Advanced Data Processing: Architect robust data preprocessing workflows to handle large-scale structured and unstructured datasets, ensuring high data quality and integrity.
AI Innovation: Stay at the forefront of AI research (Generative AI, LLMs, NLP, or Computer Vision) and apply cutting-edge techniques to improve existing products.
Feature Engineering: Collaborate with Data Engineers to create reusable feature stores and optimize ETL/ELT processes for ML readiness.
Model Governance: Implement MLOps best practices, including model versioning (MLflow), experiment tracking, and monitoring for data drift and performance decay.

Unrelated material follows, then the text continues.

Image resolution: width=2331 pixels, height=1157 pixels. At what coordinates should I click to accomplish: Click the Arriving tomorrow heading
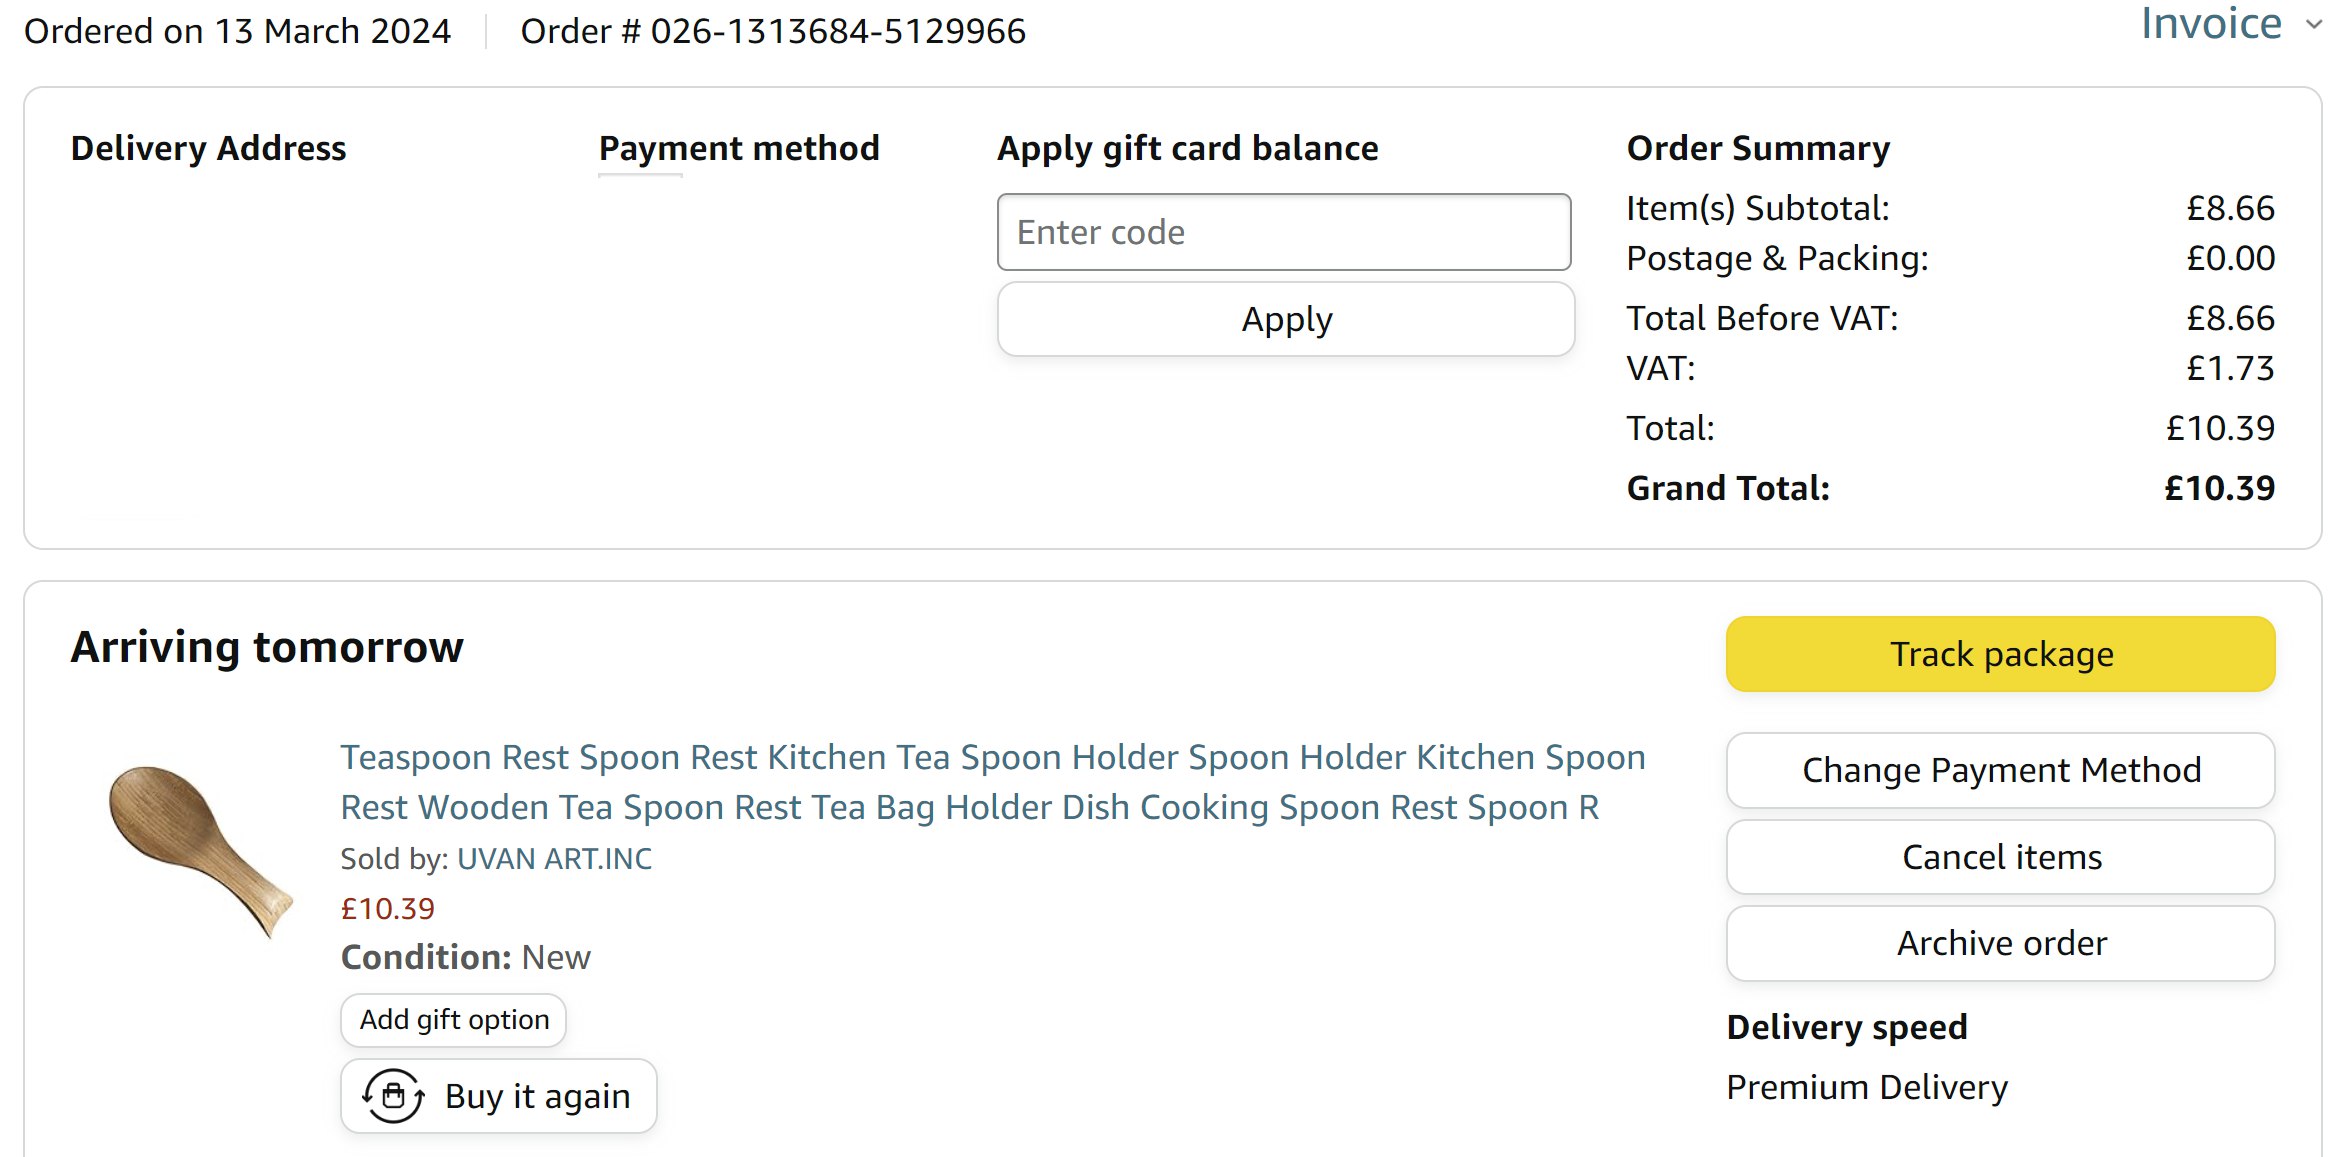click(267, 647)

Strategic Leadership: Translate ambiguous business problems into technical roadmaps and present actionable insights to executive stakeholders.
What you need to succeed
Programming: Mastery of Python (Pandas, NumPy, Scikit-learn) and proficiency in SQL for complex data extraction.
Machine Learning: Deep expertise in classical ML (XGBoost, Random Forest) and Deep Learning frameworks (TensorFlow or PyTorch).
Data Engineering: Strong experience in data processing at scale (using PySpark, Dask, or specialized SQL window functions).
Deployment: Experience containerizing models with Docker/Kubernetes and deploying via APIs (FastAPI/Flask).
Cloud Platforms: Hands-on experience with AI/ML services in Azure (Azure ML), AWS (SageMaker), or GCP (Vertex AI).
One Last thing
Mentorship: Proven track record of guiding junior and mid-level Data Scientists through technical hurdles.
Analytical Storytelling: The ability to explain the "why" behind a model's prediction to non-technical business leaders.
Resilience: Comfort with the iterative nature of data science—knowing when to pivot an approach based on experiment results.